Cryan went on an immediate PR binge, proclaiming that the bank was “rock solid”. German Finance Minister Wolfgang Schäuble even went out of his way to say he had “no concerns” about Deutsche Bank.
Translation: things are in full-on crisis mode.
In the following weeks, here’s what happened:
  • May 16, 2016: Berenberg Bank warns that DB’s woes may be “insurmountable”, noting that DB is more than 40x levered.
  • June 2, 2016: Two ex-DB employees are charged in ongoing U.S. Libor probe for rigging interest rates. Meanwhile, the UK’s Financial Conduct Authority says there are at least 29 DB employees involved in the scandal.
  • June 23, 2016: Brexit decision hits DB hard. The bank is the largest European bank in London and receives 19% of its revenues from the UK.
  • June 29, 2016: IMF issues statement that “DB appears to be the most important net contributor to systemic risks”.
  • June 30, 2016: Federal Reserve announces that DB fails Fed stress test in US, due to “poor risk management and financial planning”.
Doesn’t sound “rock solid”, does it?
Now the real question: what happens to Deutsche Bank’s derivative book, which has a notional value of €52 trillion, if the bank is insolvent?
My added comments: The most concerning part of all this is the very last sentence which I put in bold type. Obviously, the financial authorities cannot allow DB to fail and trigger defaults on that huge derivatives book (which exceeds the entire GDP of the whole EU). Jim Rickards has said that he expects DB to be bailed out for this very reason (too big to fail). Clearly, we need to keep a watchful eye on this situation along with banking issues across the EU in general.
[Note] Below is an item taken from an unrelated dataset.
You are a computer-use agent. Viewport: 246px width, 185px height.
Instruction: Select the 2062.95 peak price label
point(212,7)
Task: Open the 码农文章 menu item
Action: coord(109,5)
Added note: CNBC runs this article on DB. It says this about the derivatives book there:

"Reports have also pointed to Deutsche Bank's global derivatives risk in the range of $75 trillion which is 20 times greater than the German gross domestic product (GDP)."

The article we featured above mentioned a derivates book of 52 Trillion Euros while this CNBC article says $75 Trillion dollars. That's quite a big gap even converting Euros into dollars (exchange rate is about 1.1 right now). This just illustrates how no one really knows how big these derivatives exposures may be out in the system.
Coming Monday - Former Chief of the SDR Operations Division at the IMF comments on recent IMF proposal to expand the use of the SDR. I think readers will find the quote he provided interesting and informative. Update: This article is now published - click here to read it.

Update added note 7-19-16: Italian Banking situation coming to a head?

Off topic additional note: My daughter (journalism student) did this article for our local paper related to the recent police shootings in Dallas.


  1. Is Deutsche Bank the first domino to fall? Will Germany be the 2nd "G" in PIGGS?

  2. Banks should not place BETS with your money then ask you to bail them out when they lose.